Lae’zel was silent for a moment, thinking and remembering.

“Then we will fight, abomination. Now. To the death.”

Conductor thought of her options. To decline would be wise, but would concede her cowardice, and confirm to the Gith that she was more a calculating monster than a person. To lose was to die. To win was to die and to shame Lae’zel.

“I do not want to bring dishonor to you or to your people in my victory.”

“Tchk! Hand the Ghaik a sword, Shak’ik. Not the silver one. A mind-flayer should not touch sacred silver. Give it the steel one and let us see if it knows how steel can cut flesh.”

Shak’ik handed Conductor an old, rusty sword. It was awkward and unwieldy in her large, spindly hands. She gazed at Lae’zel. So be it.

The two advanced on each other—the pale, bare skin of the Illithid soft and exposed in the same light that shone upon the Githyanki’s armour.  Conductor focused on her sword, running a line of psionic power, an invisible tentacle up its blade to guide it, to make its lighter in her hands.

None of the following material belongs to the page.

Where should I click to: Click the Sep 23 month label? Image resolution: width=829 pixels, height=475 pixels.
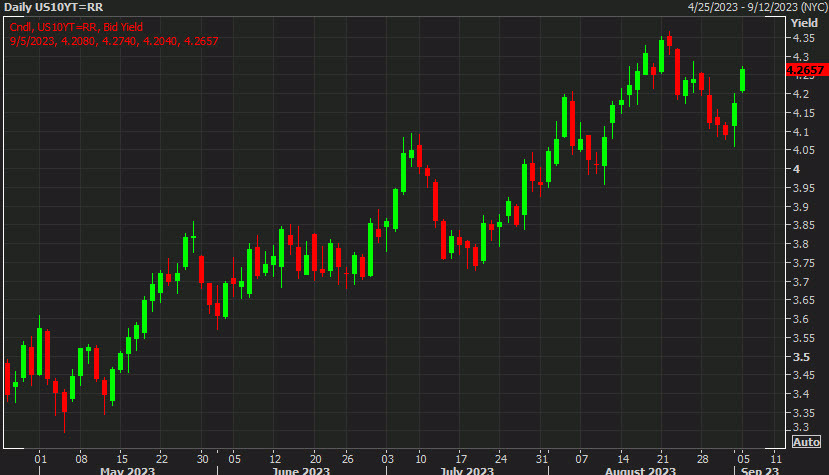[x=759, y=469]
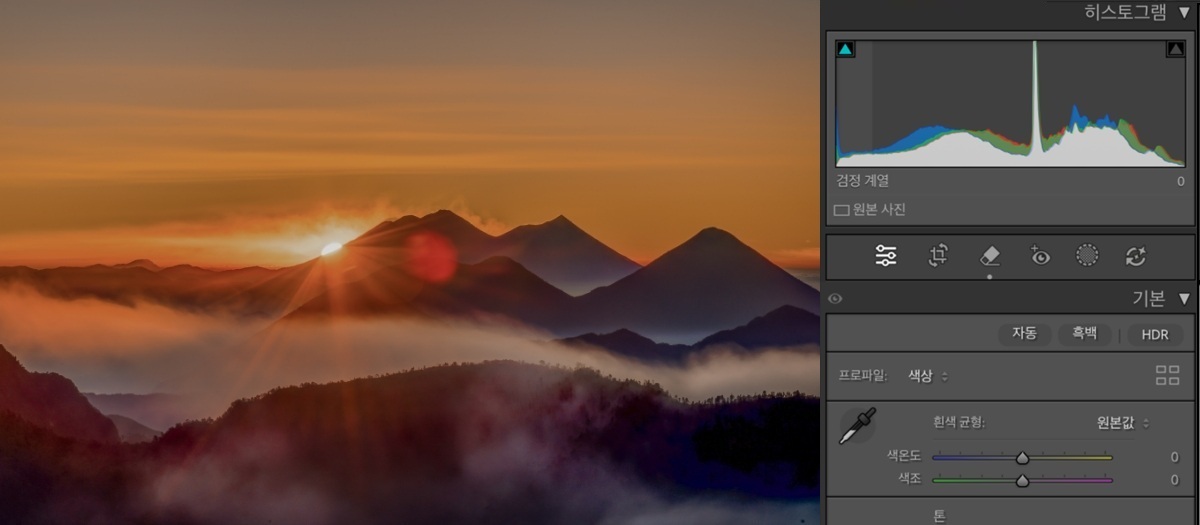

Lae’zel lunged and the rusty sword was there to block her blow. She fell off to the side. Lae’zel murmured an incantation. Her body seemed to blur in the flickering torchlight. Her moves became faster, she lunged and sliced and lunged and sliced before Conductor could get an attack through. Conductor would have been dead on the first blow, but she knew Lae’zel. She could spot the subtle movements of Lae’zel’s head and arms and legs and predict what she would do next, for she had watched the Gith fight more times than she could easily recount. They had even trained together on occasion, though her natural indifference with the sword meant that the Githyanki had always held back. Not this time. This time, her fifth “arm” helped her swing the blade with an agility that her host had never had.

“You fight less pathetically than most of your kind,” said Lae’zel.

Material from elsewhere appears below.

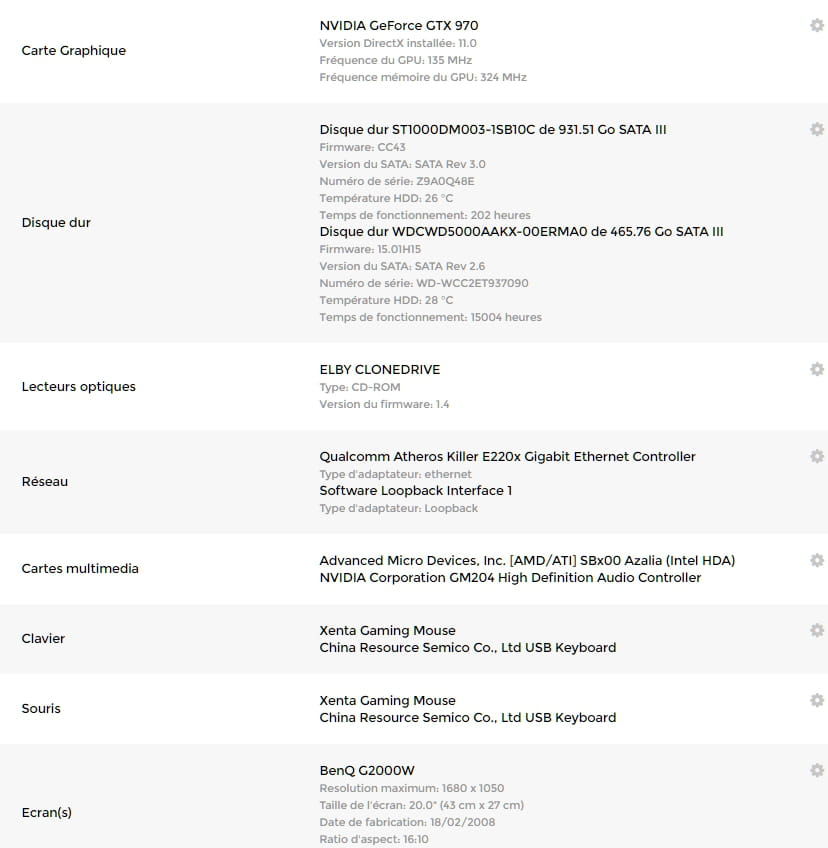828x848 pixels.
Task: Select Qualcomm Atheros Killer Ethernet Controller
Action: tap(507, 457)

“I had opportunity to train with a good teacher once,” Conductor replied.

Clang! Another hit met with the rusty sword. Clang! Clang! Clang! Conductor danced in the air, backwards and forwards, dodging and parrying. Finally, she saw a window. She called upon the power she had felt latent inside her since her host was a child, a sparkling, unpredictable well, held in control by the ancient, unknowable being she had called out of its slumber long ago. A bolt of pure energy shot from her hand. Her fingers moved in another gesture aiming another bolt, and another. The air seemed to warp in place as the eldritch bolts hurled towards Lae’zel. The first two struck home, sending the warrior reeling. The third was blocked by a shield of psionic energy, which rippled against the force of the bolt.

Lae’zel growled and unleashed a furious attack on Conductor. Each attack missed, and then Lae’zel feinted, thinking of attacking from one angle, and changing her mind at the last possible moment to attack at another. Conductor reacted a split second too late, parrying the silver sword and spinning away only after after it sliced through skin and muscle on her left shoulder.

She raised her sword again and launched herself at Lae’zel, her tentacles whipping through the air, a great wave of force plowing anything and everything out of her way, throwing Lae’zel onto the ground with a clatter. The Githyanki jumped to her feet almost immediately, and Conductor alighted before her. The Illithid’s black eyes were filled with haughty authority. They were compelling and irresistible.

DROP YOUR SWORD

Lae’zel felt her hands loosen around the hilt of her weapon. As much as she tried to tighten her grip, her hands would not obey her mind. “How strange though,” she thought, as her mind detached from her body. “She is not using psionics. She is using the weave.” Lae’zel saw the guards advancing to intervene. She saw Shak’ik with her sword drawn. She motioned to them to stop. This was not Ghaik magic, and besides that, she did not need their help.

“You wait until now to dominate me, and then you use primitive magic to do it?”

“Given the fraught history of our kinds, it seemed needlessly provocative to lead with domination, or to use psionics.”

Lae’zel extended her arm and concentrated all of her will upon the fist in which she had held a sword seconds before. From thin-air, a great, sharp, black blade coalesced. It’s metal swirled in hues of black and green: a sword forged from thoughts and will. It felt like she held nothing in her hands—it was so light. It moved at the speed of thought.  She leapt at Conductor, her attacks blindingly fast and precise. Conductor struggled to keep up. Again Conductor found the smallest of openings and struck Lae’zel with three bolts of magic. Lae’zel felt the pain but continued.

“You too delay needlessly in using your full power. Why did you not start with this sword?” Conductor gasped while parrying Lae’zel’s blows, her forearms growing numb as the thought sword smashed into her rusty blade again and again.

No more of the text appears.